* Selected excerpt
◆ ◆ ◆ ◆

Nokia says it’s finished functional testing of AI and RAN workloads on Nvidia’s GPU-powered AI-RAN platform, working with T-Mobile, Indosat, and SoftBank. The list of operators eyeing the tech also includes BT, Elisa, NTT DOCOMO, and Vodafone. On the vendor side, Dell Technologies, Quanta, Red Hat, and Supermicro are all part of Nokia’s ecosystem—broadening server and software options for telecom operators.
Defense plays a smaller but notable role in the investor narrative here. According to The Motley Fool, Nokia’s AI-RAN efforts have ties to Anduril; the report points out that back in March, Nokia teamed up with Anduril and COBBS to boost Belgium’s counter-unmanned aerial system capabilities. The three also worked together on a 5G Comms Sentry Tower, tapping Nokia’s private 5G equipment. Counter-UAS refers to tech designed to spot, follow, or disrupt drones.
The rally could be getting ahead of itself, with little evidence to support its pace so far. Nokia flagged a handful of risks for Q1—competition, shifts in customer network spending, higher costs tied to the product roadmap, troubles sourcing semiconductors and ongoing supply chain snags. Over at Cisco, the company outlined a restructuring plan that comes with potential pre-tax charges up to $1 billion as it pivots resources into silicon, optics, security, and AI.
Nokia’s second-quarter numbers drop July 23, and that’ll be the moment of truth. Investors aren’t interested in AI buzzwords this time—they want to see hard orders, better margins, and proof that demand for optical, IP, broadband, and AI-RAN is actually hitting the income statement.

◆ ◆ ◆ ◆

* Request A
Could you return the passage of the Nokia AI-RAN article that opens with the words containing "Nokia’s second-quarter numbers" and closes with "the income statement."?
* Request B
Which risks for Q1 did Nokia flag, according to the Nokia AI-RAN article?
* Request C
In the Nokia AI-RAN article, how large could the pre-tax charges from Cisco's restructuring plan be?

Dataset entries
◆ ◆ ◆ ◆

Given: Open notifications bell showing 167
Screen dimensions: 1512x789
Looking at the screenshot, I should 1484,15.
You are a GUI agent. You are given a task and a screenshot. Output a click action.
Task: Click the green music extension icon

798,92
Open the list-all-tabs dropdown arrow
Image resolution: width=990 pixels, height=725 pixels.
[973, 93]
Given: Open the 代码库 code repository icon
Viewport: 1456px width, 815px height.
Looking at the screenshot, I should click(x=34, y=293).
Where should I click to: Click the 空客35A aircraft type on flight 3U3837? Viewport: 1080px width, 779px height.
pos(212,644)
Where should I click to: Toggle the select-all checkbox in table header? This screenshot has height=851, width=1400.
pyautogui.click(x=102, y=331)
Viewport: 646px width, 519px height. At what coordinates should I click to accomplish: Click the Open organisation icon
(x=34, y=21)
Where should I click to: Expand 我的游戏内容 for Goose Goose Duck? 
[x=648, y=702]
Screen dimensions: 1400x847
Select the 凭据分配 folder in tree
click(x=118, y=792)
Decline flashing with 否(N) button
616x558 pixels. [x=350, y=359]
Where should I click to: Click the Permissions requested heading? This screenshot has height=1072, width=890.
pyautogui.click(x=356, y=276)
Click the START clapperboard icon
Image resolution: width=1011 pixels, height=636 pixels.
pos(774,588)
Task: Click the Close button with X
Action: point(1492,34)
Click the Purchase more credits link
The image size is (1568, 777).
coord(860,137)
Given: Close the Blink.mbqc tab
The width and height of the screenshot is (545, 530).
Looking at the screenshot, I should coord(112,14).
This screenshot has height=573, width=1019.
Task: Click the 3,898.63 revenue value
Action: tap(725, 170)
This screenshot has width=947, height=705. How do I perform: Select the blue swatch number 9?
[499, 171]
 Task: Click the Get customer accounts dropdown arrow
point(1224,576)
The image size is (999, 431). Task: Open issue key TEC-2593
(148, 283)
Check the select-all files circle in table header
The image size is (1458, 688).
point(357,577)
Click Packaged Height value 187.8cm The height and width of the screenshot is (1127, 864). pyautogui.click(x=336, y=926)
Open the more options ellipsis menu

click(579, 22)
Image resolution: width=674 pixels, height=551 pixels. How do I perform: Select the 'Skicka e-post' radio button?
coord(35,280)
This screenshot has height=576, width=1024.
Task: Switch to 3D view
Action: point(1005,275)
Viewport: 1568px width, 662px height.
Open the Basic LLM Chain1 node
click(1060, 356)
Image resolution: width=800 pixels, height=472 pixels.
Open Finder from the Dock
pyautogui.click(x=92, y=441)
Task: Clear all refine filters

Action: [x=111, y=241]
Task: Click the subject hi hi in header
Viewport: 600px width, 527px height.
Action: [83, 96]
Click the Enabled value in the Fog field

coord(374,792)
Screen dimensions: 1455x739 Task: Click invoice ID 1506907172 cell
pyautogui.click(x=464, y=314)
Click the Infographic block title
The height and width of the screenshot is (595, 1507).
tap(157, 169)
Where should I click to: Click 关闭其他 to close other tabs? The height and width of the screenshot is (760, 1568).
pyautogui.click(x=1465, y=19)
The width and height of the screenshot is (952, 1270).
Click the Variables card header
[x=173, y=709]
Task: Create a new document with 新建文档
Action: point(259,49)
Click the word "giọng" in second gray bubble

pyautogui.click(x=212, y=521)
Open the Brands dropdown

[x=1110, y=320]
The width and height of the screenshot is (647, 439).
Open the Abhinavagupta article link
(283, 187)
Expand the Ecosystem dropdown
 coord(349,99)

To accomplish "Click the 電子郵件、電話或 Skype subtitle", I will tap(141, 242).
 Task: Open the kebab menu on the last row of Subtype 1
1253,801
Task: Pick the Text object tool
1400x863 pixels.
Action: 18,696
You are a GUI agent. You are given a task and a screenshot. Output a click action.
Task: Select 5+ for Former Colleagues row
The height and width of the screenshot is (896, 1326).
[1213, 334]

◆ ◆ ◆ ◆

* Full answer A
Nokia’s second-quarter numbers drop July 23, and that’ll be the moment of truth. Investors aren’t interested in AI buzzwords this time—they want to see hard orders, better margins, and proof that demand for optical, IP, broadband, and AI-RAN is actually hitting the income statement.

* Full answer B
- Competition
- Shifts in customer network spending
- Higher costs tied to the product roadmap
- Troubles sourcing semiconductors
- Ongoing supply chain snags

* Full answer C
Up to $1 billion.